Plan to step up power plants makes notable strides

The Ngong wind power farm in Kajiado County under construction, on July 24, 2014. Last week, Kenya Electricity Generating Company (KenGen) said it will spend Sh166 billion in the next two years to set up wind and geothermal power plants with a combined capacity of 460MW. PHOTO | SALATON NJAU | NATION MEDIA GROUP

What you need to know:

  • Currently, the countries installed capacity for power generation is about 2,200MW, built on various sources since independence.
  • Construction of a 300MW wind power plant in Marsabit kicked off this year. Last week, KenGen said it will spend Sh166 billion in the next two years to set up wind and geothermal power plants with a combined capacity of 460MW.
  • Experts say introduction of incentives to attract foreign investors could promote industrialisation and guarantee effective consumption of the planned additional electricity.

The Kenya Electricity Generating Company (KenGen) has been putting up new plants to increase capacity to generate power by 5,000 megawatts by the end of 2016.

The plan, launched in 2013, has highlighted the role of private investors in power generation from renewable sources.

This has seen an increase in the appetite for joint ventures and deals in the power sector.

But little was said about how this new capacity would be utilised to avert extra costs on consumers for idle generators.

Experts have raised questions on the ability of the economy to absorb all the planned capacity.

It has emerged that consumers could pay as much as Sh50 billion annually in capacity charges.

“The government predicts a growth in demand for electricity of between 11 and 12 per cent every year. However, in the last seven years, annual demand for power has grown by an average 6 per cent,” said Mr Hindpal Jabbal, an energy analyst and former chairman of the Energy Regulatory Commission (ERC).

“During the next 15 years, this demand is expected to grow by 8 per cent which is still below the government’s target of 15 per cent.”

Currently, the countries installed capacity for power generation is about 2,200MW, built on various sources since independence.

Most of the additional capacity is set to come from geothermal, wind and coal.

Construction of a 300MW wind power plant in Marsabit kicked off this year while KenGen is currently carrying out feasibility studies for establishment of a 100mw wind plant in Meru County.

A PROMISING FUTURE
Amu Power Limited, a consortium of Gulf Energy and Centum Investments, is constructing a Sh174 billion coal-fired power plant in Lamu that is expected to add 960MW to the grid upon completion.

Last week, KenGen said it will spend Sh166 billion in the next two years to set up wind and geothermal power plants with a combined capacity of 460MW.

The ability to consume 5,000MW is pegged on mainly growth in industries, which use much power compared to households.

Nairobi, which has the highest concentration of industries, accounts for nearly half of electricity consumed locally.

In the past year, Kenya Power has launched an online portal for use by industries to submit applications for power connections.

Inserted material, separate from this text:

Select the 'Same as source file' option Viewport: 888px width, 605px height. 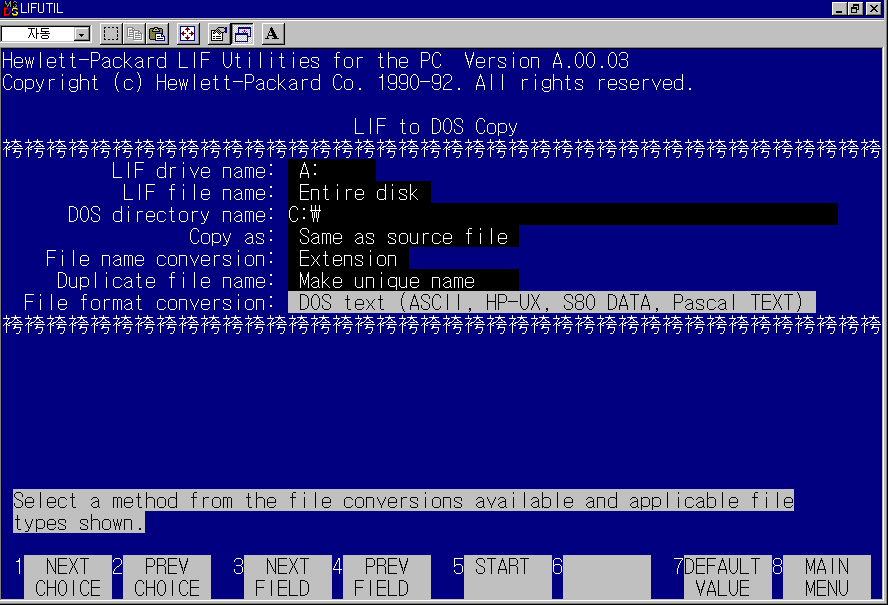403,237
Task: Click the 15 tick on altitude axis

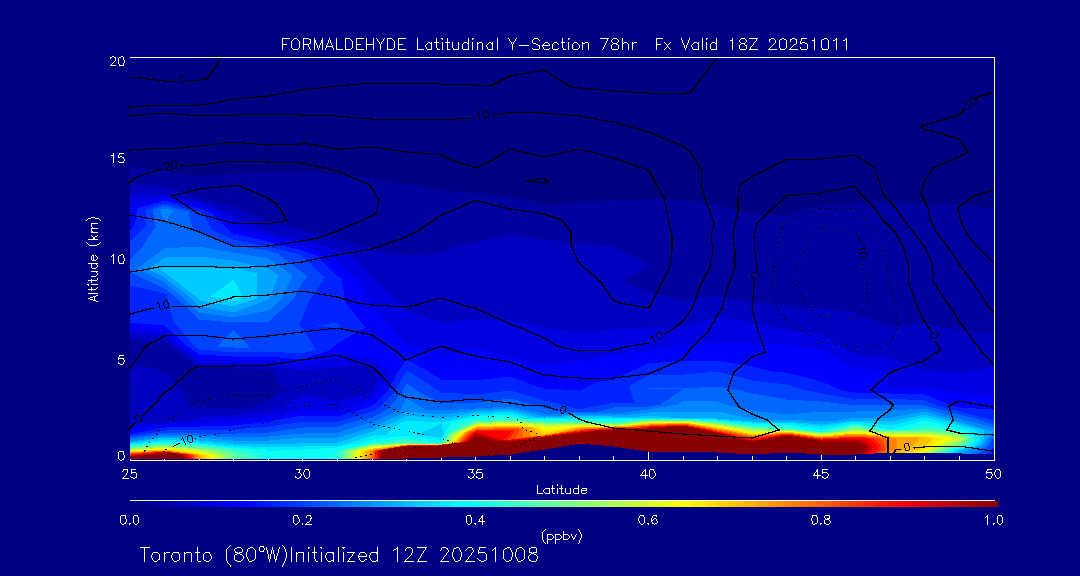Action: coord(116,158)
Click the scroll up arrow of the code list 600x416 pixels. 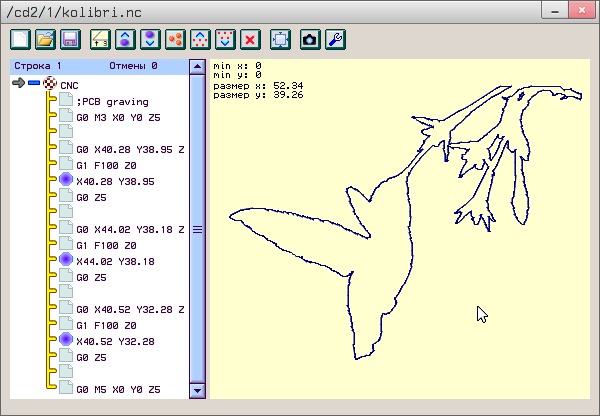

The portal is expected to fasten the process of power connection to industries in the search for a market for the additional electricity.

KenGen is in the process of setting up an industrial park at its Olkaria geothermal site to woo investors who will then use the extra power.

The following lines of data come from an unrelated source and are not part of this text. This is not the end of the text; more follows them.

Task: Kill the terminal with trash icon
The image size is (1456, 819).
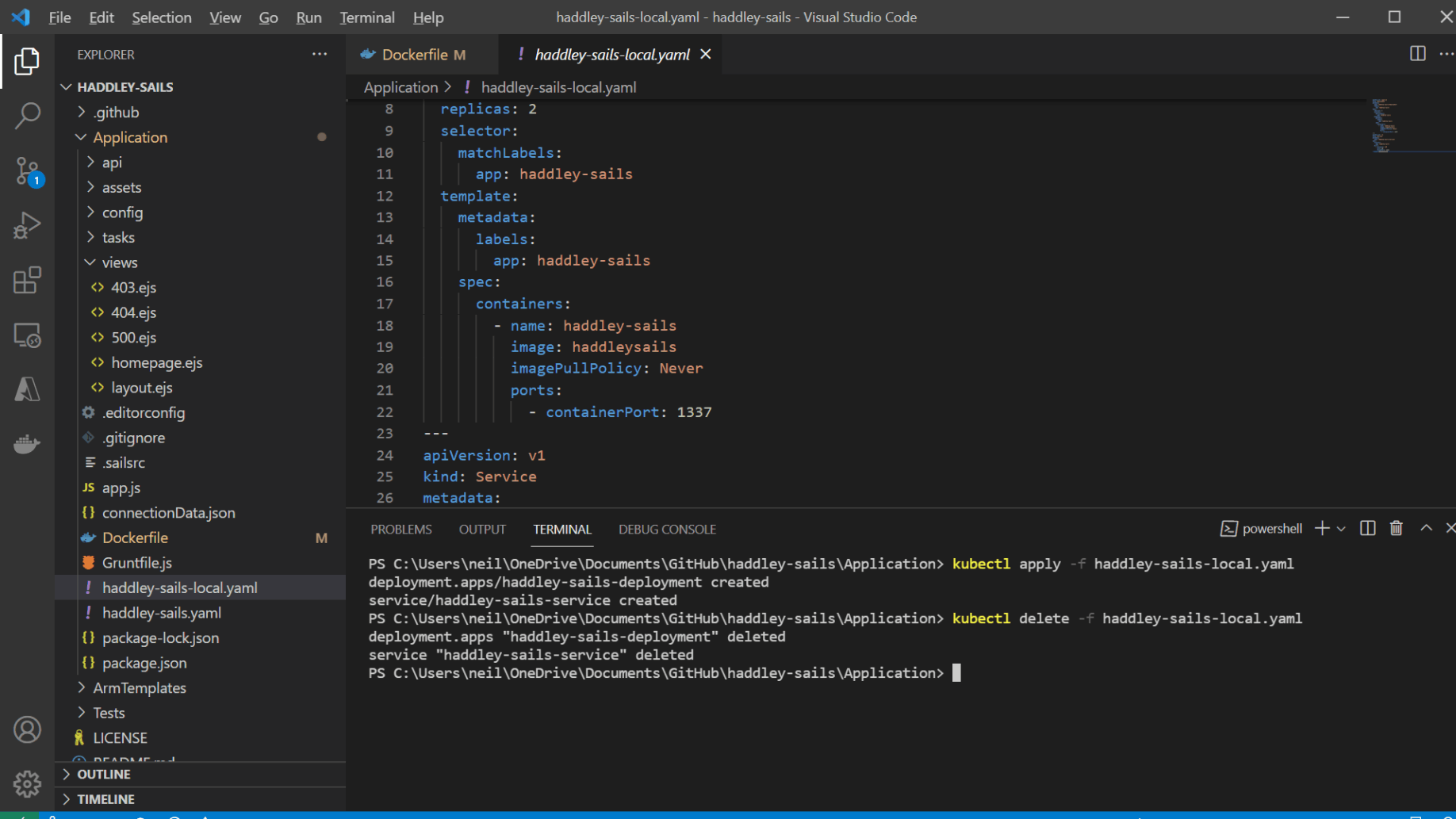Action: 1396,529
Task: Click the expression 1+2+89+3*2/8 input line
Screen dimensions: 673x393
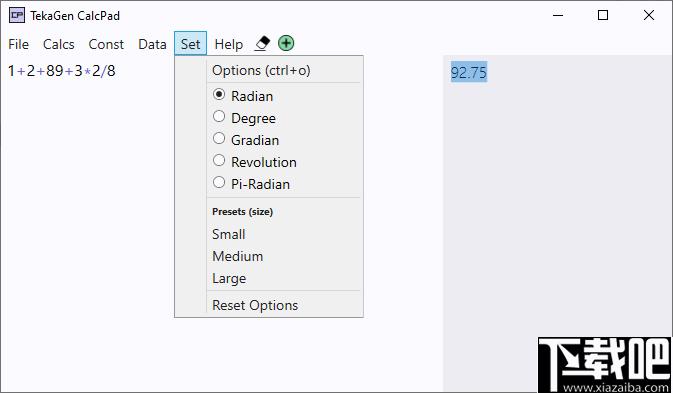Action: pos(62,71)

Last October, the company advertised for a consultant to carry out a feasibility study for the park.

It is said that the state-owned power generator is considering selling electricity directly from its plants to the industries, a move that is aimed at reducing connection time as it eliminates other intermediaries.

According to the latest edition of World Bank’s Ease of Doing Business report that measures countries’ competitiveness for investment, Kenya rose to position 108 from 129.

ENCOURAGE INVESTORS

Experts say introduction of incentives to attract foreign investors could promote industrialisation and guarantee effective consumption of the planned additional electricity.

“The government needs to take the step to encourage industrialisation by setting up efficient transport and logistics infrastructure. It can also consider introducing cheaper tariffs for manufacturers operating during off-peak hours,” said Mr Isaac Otolo, an associate director at PricewaterhouseCoopers (PWC).

Kenya Power currently applies a standardised tariff for industrial customers that does not consider their hours of operation.

During the year, the Ministry of Energy and Kenya Power have held talks with the Kenya Association of Manufacturers and the issue of high cost of energy has often come up.

Industries account for 60 per cent of Kenya Power’s total customers.

Sales to industrial customers increased by 5.5 per cent last year, according to the company’s financial results for the year to June 30, 2015.